For compliance: Despite some statements about reasonableness that may be useful to litigants, nothing in the court’s decision should cause companies to overhaul their TCPA compliance programs.
The court set aside the FCC’s test for autodialers but provided no test to take its place. Even the court’s discussion of smartphones as not autodialers may have been specific to the examples provided, all in the context of smartphones made for personal and social calls. Only the passing statement that a finding of “capacity” should turn “more on considerations such as how much is required to enable the device to function as an autodialer” provides some useful frame of reference.
The court did not find that callers are authorized to call reassigned numbers in reasonable reliance on past consent (though it did not foreclose that reading of the TCPA should courts choose to adopt it). The decision did not relieve compliance departments of the burden of trying to prevent such calls.
The court affirmed the prior revocation of consent portions of the 2015 order.
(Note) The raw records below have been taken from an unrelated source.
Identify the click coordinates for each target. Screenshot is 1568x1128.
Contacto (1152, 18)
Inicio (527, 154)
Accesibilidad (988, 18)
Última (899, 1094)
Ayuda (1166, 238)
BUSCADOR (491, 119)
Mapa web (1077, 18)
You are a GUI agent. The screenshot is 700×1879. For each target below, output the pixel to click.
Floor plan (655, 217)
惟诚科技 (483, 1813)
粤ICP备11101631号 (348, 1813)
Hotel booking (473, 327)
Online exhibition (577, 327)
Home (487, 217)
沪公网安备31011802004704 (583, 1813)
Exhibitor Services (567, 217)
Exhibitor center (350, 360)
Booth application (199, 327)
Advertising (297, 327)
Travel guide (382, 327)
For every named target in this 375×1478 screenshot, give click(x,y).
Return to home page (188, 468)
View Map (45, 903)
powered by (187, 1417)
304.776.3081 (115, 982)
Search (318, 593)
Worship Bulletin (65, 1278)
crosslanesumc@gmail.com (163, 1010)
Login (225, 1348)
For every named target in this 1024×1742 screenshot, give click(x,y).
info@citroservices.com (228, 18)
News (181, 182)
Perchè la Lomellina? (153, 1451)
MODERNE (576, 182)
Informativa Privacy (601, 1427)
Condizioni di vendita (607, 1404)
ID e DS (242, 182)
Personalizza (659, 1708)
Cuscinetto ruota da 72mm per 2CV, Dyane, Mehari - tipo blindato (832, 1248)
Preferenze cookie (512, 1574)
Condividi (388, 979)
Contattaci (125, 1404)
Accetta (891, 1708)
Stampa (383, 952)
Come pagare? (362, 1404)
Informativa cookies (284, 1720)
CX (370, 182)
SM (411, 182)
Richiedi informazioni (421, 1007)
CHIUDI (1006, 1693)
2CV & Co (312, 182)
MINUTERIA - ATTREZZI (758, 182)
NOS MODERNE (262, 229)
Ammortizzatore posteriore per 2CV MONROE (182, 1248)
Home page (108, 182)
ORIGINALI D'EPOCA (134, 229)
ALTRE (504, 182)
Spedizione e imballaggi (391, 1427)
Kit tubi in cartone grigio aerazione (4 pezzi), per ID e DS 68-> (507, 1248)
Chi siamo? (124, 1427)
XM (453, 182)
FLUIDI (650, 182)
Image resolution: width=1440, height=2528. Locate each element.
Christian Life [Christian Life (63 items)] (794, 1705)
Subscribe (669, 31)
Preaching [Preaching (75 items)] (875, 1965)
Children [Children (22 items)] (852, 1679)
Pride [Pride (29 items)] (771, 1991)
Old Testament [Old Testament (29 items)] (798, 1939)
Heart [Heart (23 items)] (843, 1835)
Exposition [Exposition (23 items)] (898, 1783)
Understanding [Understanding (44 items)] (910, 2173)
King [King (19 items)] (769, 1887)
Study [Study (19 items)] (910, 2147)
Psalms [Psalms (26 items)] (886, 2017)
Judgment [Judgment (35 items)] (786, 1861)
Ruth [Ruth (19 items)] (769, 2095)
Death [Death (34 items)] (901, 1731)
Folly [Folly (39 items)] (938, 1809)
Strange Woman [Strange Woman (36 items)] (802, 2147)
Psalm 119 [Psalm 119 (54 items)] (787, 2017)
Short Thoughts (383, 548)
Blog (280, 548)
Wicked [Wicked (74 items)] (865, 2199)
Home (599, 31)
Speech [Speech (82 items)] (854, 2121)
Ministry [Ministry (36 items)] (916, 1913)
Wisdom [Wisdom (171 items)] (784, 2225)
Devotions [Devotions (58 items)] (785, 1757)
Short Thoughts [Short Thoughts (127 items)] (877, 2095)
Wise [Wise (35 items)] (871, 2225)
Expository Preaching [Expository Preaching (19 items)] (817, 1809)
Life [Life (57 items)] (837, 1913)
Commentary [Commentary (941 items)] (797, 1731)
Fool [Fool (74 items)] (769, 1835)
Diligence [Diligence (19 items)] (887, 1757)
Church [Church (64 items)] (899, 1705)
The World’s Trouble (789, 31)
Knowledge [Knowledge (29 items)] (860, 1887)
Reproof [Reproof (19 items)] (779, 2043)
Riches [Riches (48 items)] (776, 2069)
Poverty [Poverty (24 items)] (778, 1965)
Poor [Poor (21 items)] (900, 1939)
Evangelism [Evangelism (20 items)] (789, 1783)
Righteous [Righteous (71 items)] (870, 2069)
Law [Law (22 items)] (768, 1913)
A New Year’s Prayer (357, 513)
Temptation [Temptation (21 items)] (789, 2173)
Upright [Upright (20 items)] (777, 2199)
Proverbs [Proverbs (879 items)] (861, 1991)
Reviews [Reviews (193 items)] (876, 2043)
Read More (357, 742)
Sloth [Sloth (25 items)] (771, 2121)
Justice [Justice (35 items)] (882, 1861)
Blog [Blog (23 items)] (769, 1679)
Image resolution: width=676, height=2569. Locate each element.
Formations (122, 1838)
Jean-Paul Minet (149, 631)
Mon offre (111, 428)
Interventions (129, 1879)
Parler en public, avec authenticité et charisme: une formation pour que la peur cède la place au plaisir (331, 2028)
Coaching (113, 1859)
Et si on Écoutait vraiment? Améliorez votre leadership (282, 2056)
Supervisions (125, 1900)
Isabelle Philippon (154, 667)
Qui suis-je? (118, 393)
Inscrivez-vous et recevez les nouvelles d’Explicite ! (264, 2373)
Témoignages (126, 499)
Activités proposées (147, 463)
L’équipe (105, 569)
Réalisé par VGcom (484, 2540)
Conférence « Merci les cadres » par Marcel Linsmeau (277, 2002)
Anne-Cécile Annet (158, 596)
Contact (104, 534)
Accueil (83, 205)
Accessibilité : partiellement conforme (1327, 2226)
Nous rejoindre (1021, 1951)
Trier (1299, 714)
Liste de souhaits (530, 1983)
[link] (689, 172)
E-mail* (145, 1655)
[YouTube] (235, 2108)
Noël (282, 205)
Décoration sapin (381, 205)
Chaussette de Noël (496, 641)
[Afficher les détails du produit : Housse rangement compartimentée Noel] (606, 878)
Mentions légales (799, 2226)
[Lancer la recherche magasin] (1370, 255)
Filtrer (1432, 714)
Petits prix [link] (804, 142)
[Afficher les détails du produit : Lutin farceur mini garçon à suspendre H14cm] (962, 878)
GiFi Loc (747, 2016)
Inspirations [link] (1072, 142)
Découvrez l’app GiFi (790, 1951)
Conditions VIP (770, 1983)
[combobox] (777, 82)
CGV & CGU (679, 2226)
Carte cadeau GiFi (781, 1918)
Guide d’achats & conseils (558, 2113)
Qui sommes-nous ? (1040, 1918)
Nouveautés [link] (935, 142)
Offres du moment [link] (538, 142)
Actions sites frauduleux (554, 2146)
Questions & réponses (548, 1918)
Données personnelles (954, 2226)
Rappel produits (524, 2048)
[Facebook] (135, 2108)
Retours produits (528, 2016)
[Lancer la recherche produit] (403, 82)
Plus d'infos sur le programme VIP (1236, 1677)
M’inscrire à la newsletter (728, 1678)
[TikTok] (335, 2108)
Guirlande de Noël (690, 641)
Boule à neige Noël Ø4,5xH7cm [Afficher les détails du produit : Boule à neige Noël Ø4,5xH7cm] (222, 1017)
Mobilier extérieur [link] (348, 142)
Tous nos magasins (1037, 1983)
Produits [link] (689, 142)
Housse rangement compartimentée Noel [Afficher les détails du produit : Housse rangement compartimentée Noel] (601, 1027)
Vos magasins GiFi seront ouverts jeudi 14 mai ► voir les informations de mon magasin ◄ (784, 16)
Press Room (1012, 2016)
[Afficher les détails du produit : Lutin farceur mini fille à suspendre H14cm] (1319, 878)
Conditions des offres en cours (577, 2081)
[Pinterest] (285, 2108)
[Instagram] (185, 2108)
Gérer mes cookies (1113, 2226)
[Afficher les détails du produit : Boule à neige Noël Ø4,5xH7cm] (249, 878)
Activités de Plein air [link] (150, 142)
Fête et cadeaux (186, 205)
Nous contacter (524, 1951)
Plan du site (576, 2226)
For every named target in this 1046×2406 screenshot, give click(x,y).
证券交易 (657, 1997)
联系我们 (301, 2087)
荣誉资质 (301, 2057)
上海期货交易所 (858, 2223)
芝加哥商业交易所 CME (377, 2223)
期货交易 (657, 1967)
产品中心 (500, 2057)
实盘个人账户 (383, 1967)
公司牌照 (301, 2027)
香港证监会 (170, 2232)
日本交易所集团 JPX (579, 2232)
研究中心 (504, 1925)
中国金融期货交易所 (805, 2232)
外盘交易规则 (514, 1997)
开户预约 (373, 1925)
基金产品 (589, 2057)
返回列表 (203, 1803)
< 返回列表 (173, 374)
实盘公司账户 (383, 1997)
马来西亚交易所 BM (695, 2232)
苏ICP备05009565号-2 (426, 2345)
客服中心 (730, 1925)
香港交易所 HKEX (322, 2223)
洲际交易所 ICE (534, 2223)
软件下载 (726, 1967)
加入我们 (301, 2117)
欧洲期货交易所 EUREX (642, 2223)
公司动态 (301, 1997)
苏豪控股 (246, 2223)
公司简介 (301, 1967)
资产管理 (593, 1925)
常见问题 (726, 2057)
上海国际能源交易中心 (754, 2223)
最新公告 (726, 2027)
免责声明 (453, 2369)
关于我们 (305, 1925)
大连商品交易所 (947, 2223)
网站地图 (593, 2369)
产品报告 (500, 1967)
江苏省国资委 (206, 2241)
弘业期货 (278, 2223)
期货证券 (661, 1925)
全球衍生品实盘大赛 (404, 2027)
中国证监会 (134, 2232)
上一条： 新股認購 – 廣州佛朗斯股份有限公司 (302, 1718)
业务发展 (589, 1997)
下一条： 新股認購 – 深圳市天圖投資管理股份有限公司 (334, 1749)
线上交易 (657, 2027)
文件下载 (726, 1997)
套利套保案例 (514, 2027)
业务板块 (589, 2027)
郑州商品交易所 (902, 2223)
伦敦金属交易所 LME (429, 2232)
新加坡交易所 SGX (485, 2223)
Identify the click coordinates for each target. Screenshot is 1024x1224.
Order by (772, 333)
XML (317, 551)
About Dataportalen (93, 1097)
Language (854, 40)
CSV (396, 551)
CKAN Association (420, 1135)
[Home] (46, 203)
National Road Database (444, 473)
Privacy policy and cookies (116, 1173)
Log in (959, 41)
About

If a calling party intends to rely on a bilateral agreement with the called party as setting the exclusive means of opt-out, it should do so understanding that neither the FCC nor the DC Court has set forth any safe harbor for valid mutual consent.
And the court affirmed the scope of the healthcare messages exception.
While the court sought to reinforce the need to read the TCPA and the surviving sections of the 2015 order reasonably, calling parties should remain cautious in relaxing any compliance efforts.